Dès janvier prochain et pendant toute l'année 2023, les TPE et PME pourront bénéficier automatiquement d'une aide sur leur facture d'électricité, dès lors que le prix annuel moyen de l'électricité dépasse, dans leur contrat, 180 euros le mégawattheure. Cet « amortisseur électricité » devrait coûter 3 milliards d'euros à l'Etat. Il sera financé par une taxe énergétique à laquelle sont soumis les fournisseurs d'électricité.Imprimeries, organismes de formation, sociétés de textile, boucheries, boulangeries... De nombreuses petites entreprises se sont retrouvées en cette fin d'année complètement étranglées par la flambée des prix de l'électricité, ces dernières n'étant pas couvertes par le bouclier tarifaire mis en place pour protéger les particuliers et les toutes petites entreprises qui ont un compteur électrique d'une puissance inférieure à 36 kVA. Selon les calculs de la CPME, l'organisation patronale qui représente les petites et moyennes entreprises, pas moins de 150.000 des PME non protégées seraient ainsi confrontées à une « impasse » menaçant leur survie.
Pour y remédier, le gouvernement a mis en place un dispositif à deux étages : un guichet unique permettant à toutes les entreprises de bénéficier d'une aide sur toutes les factures énergétiques (électricité, gaz, chaleur, froid) de septembre à décembre 2022 et un « amortisseur électricité » dédié aux TPE et PME, qui sera opérationnel dès le mois de janvier et tout au long de l'année 2023.

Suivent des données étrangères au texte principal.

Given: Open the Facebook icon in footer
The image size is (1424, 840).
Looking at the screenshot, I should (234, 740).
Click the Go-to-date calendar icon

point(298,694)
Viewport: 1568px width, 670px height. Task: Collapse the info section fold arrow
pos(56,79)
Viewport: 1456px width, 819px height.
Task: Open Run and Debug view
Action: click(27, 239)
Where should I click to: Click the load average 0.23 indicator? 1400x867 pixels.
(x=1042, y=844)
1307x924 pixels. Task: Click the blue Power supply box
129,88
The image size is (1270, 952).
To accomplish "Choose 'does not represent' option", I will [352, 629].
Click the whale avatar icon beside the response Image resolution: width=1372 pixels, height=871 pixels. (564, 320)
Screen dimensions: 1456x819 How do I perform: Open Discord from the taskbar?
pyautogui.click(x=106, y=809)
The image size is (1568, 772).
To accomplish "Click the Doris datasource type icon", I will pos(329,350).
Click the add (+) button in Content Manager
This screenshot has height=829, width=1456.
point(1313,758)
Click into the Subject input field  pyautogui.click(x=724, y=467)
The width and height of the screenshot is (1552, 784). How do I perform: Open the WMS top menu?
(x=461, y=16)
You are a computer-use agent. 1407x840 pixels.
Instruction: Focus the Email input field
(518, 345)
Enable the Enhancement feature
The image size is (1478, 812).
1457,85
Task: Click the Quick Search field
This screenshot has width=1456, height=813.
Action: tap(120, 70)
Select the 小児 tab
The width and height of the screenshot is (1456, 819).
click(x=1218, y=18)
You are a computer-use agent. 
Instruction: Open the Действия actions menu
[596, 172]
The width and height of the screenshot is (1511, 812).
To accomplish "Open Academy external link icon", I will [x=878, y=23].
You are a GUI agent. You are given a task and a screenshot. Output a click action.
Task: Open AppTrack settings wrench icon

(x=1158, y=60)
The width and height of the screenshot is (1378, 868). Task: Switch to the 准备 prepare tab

La facture automatiquement allégée au-delà de 180 euros le mégawattheure
Avec ce nouvel amortisseur, le gouvernement entend simplifier le mécanisme d'aide dédié aux petites entreprises jusqu'alors très critiqué pour sa complexité. Très contrairement, les TPE et PME, qui ne sont pas éligibles au bouclier tarifaire, pourront directement voir leur facture d'électricité allégée « sans aucune action de leur part », souligne le cabinet de Bruno Le Maire, ministre de l'Economie et des finances. « C'est l'Etat qui viendra compenser les fournisseurs d'électricité. Les consommateurs n'auront plus qu'à confirmer qu'ils sont des PME et ils bénéficieront automatiquement de l'amortisseur », complète le cabinet d'Agnès Pannier-Runacher. « En moyenne, pour une PME, ce dispositif permettra de prendre en charge environ 20% du montant de la facture », affirme encore l'entourage de la ministre de la Transition énergétique.